Betsy Busby, Teasel, silk dupioni; hand quilted, machine quilted, 18 x 36 inches. Image by Jillian Blackwell.

Betsy Busby, Teasel, silk dupioni; hand quilted, machine quilted, 18 x 36 inches. Image by Jillian Blackwell.

In an altogether different response to “repetition,” Betty Busby’s Teasel uses both the traditional Japanese quilting method of sashiko and reverse stencilling. [5] The silhouette of the teasel plant stands out starkly in dark purple, surrounded by a gold background reminiscent of a byzantine icon painting.
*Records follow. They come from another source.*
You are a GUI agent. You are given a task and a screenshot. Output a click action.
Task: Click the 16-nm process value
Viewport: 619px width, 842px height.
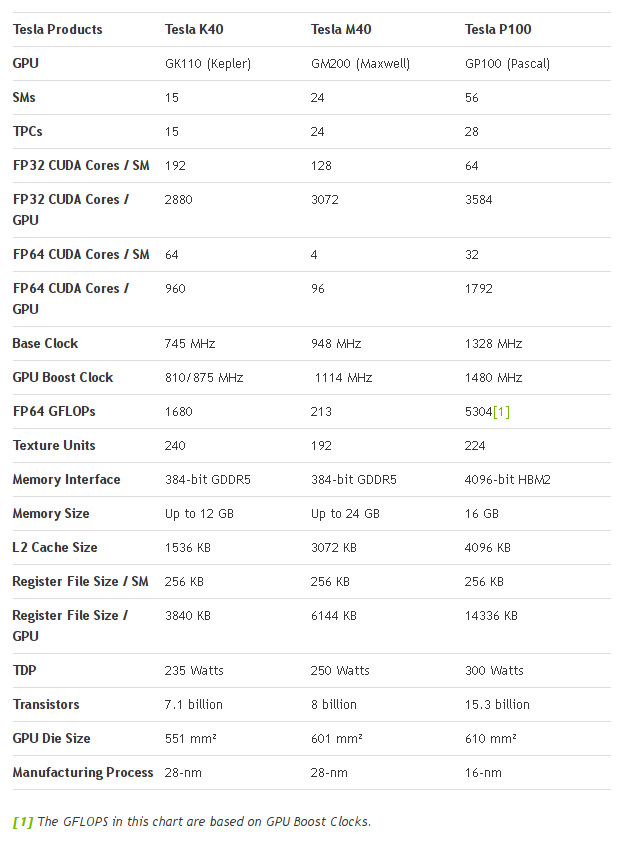pos(483,773)
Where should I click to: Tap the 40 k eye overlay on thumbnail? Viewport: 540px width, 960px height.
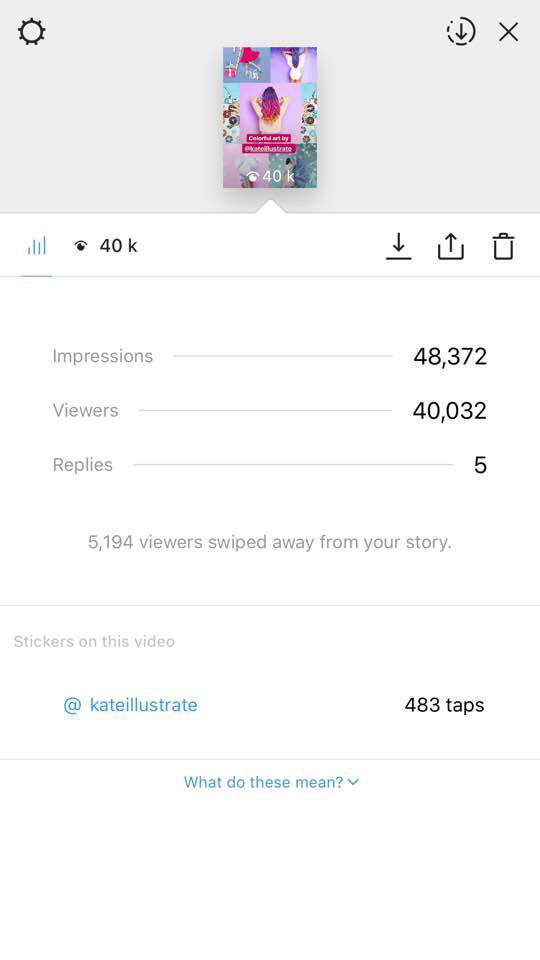270,176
Red sashiko-style stitches run vertically through the background and this repetitive stitching directly connects to the inspiration word. The stencilling, a technique not regularly used in quilting, makes this piece vividly unique and arresting.
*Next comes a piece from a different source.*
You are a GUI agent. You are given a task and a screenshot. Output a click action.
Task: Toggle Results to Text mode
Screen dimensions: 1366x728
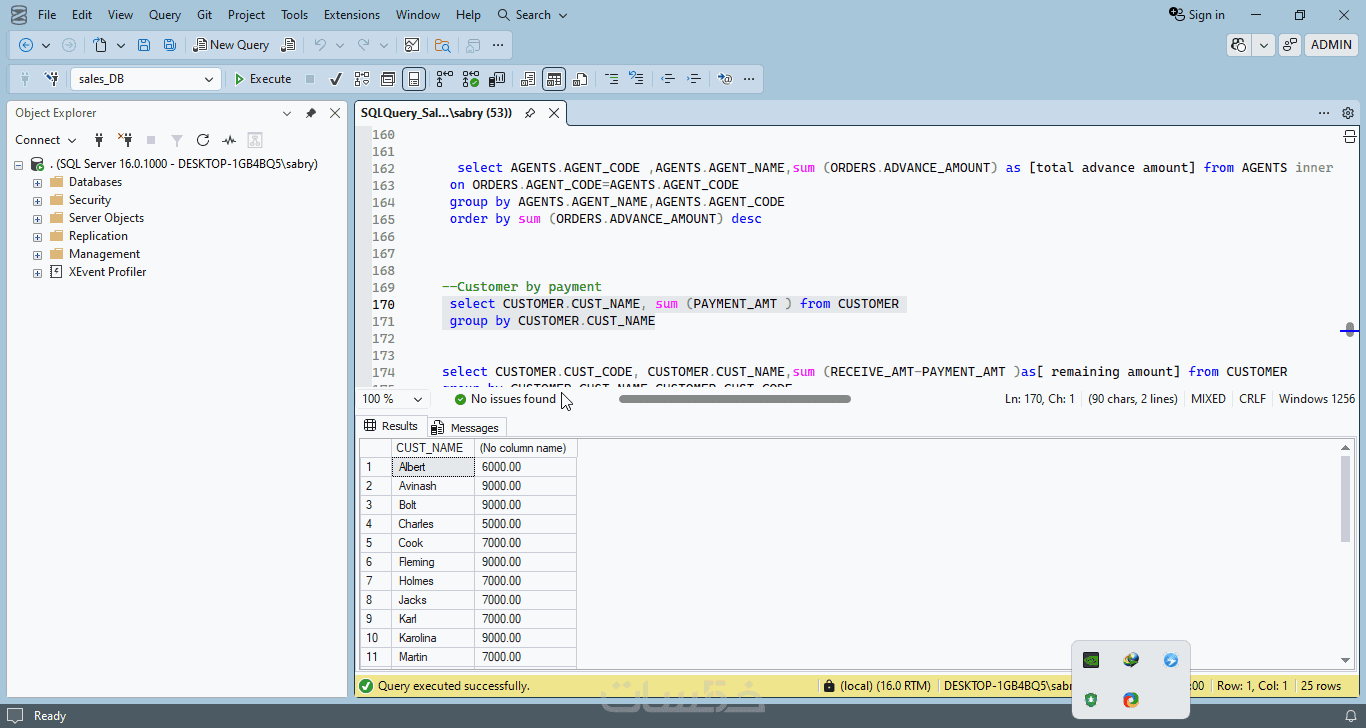coord(526,79)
Kate Themel, Home Turf, hand dyed and batik fabrics; raw edge appliqué, hand-guided machine quilted, 18 x 36 inches. Image by Jillian Blackwell.

Kate Themel, Home Turf, hand dyed and batik fabrics; raw edge appliqué, hand-guided machine quilted, 18 x 36 inches. Image by Jillian Blackwell.
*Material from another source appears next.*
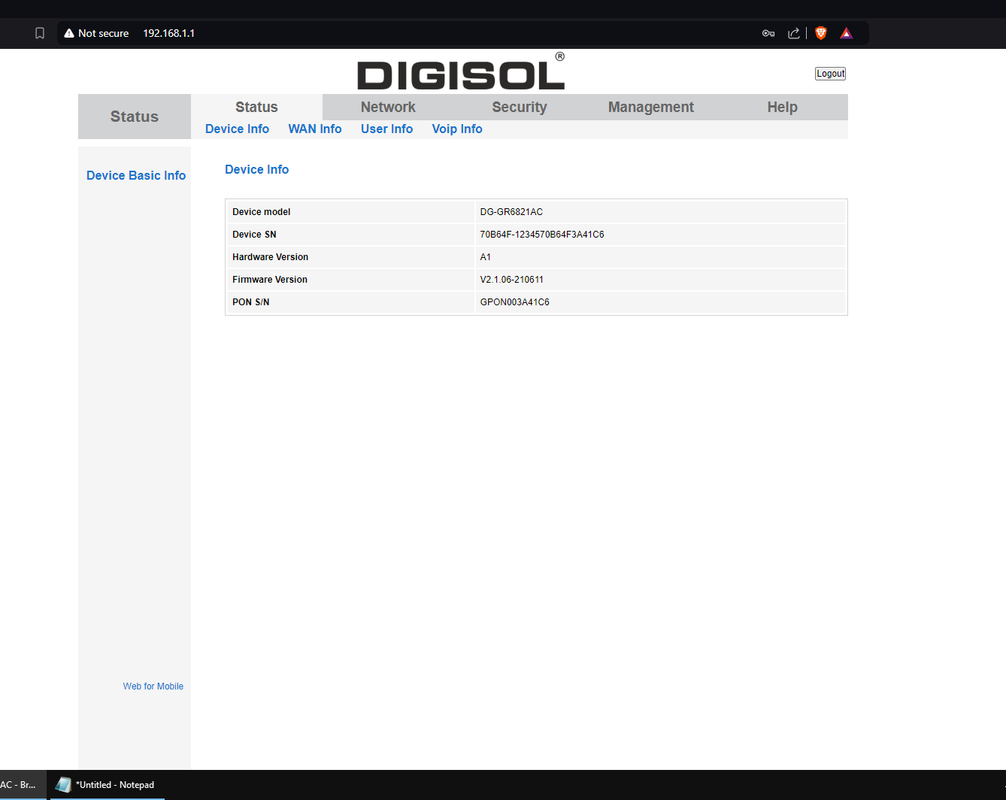This screenshot has width=1006, height=800.
Task: Click the share page icon
Action: [x=794, y=33]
Detail of Kate Themel, Home Turf. Image by Jillian Blackwell.

Detail of Kate Themel, Home Turf. Image by Jillian Blackwell.

In response to the word “home,” Kate Themel created Home Turf, a beautifully rendered depiction of the “free-motion quilting foot on [her] sewing machine.” [6] She renders the details of the sewing machine with shades of gray and off-white fabric, reinforcing the image with the directional lines of the quilting stitches. The foot appears very three-dimensional, with its perspectival rectilinear parts, curved cylindrical parts, and an actual golden thread in the place where the thread would be in the real sewing machine. This quilting foot is a synecdochical representation of Themel’s studio and the comfort she finds there.

Lin Hsin-Chen shows an eye for color and scale in her selection of fabrics in many of her quilts in the exhibition. Her work Dear Trees depicts a tall tree from a vantage point below its boughs. The fabrics employed for the greenery closer to the viewer have larger scale patterns, while those greenery patches farther up and away have patterns that are smaller in scale, making the tree appear to tower overhead. There is a beautiful variety of greens and beiges, simulating the dappled light of a forest.

The quilts of Viewpoint 9 investigate an incredible range of techniques—from transparency to stencilling to beadwork, to name a few. The styles are also widely divergent. Some quilts achieve a beautiful cohesion, as their small parts work in harmony to create traditional-style quilts. Other quilts seek to push the boundaries of quilting. But some of these works go a step too far—their simplistic responses to the inspiration words coming off as kitschy or unsophisticated. Arguably, the most intriguing pieces are the ones exploring the boundary between art and craft. In these works, the artists employ new techniques in service of self-expression and the concept commands the composition, over craft. The Viewpoints 9 exhibition packs in an incredible amount and variety of work—certainly worth the visit.

 

 

Jillian Blackwell is a Denver-based artist and art educator. She holds a BA in Fine Arts with a Concentration in Ceramics from the University of Pennsylvania.

[1] https://www.jhia.org/project/nihonten?lang=en

[2] A quote from Kazuko Sekiguchi on the placard displayed next to the work.

[3] A quote from Elke Klein on the placard displayed next to the work.

[4] https://www.viewpoints9.com/about

[5] Sashiko is a traditional Japanese style of embroidery or stitching, often employing a running stitch to create a grid of stitches across the surface of the fabric. Historically used to functionally reinforce fabric, sashiko is also used for its decorative quality.

[6] A quote from Kate Themel on the placard displayed next to the work.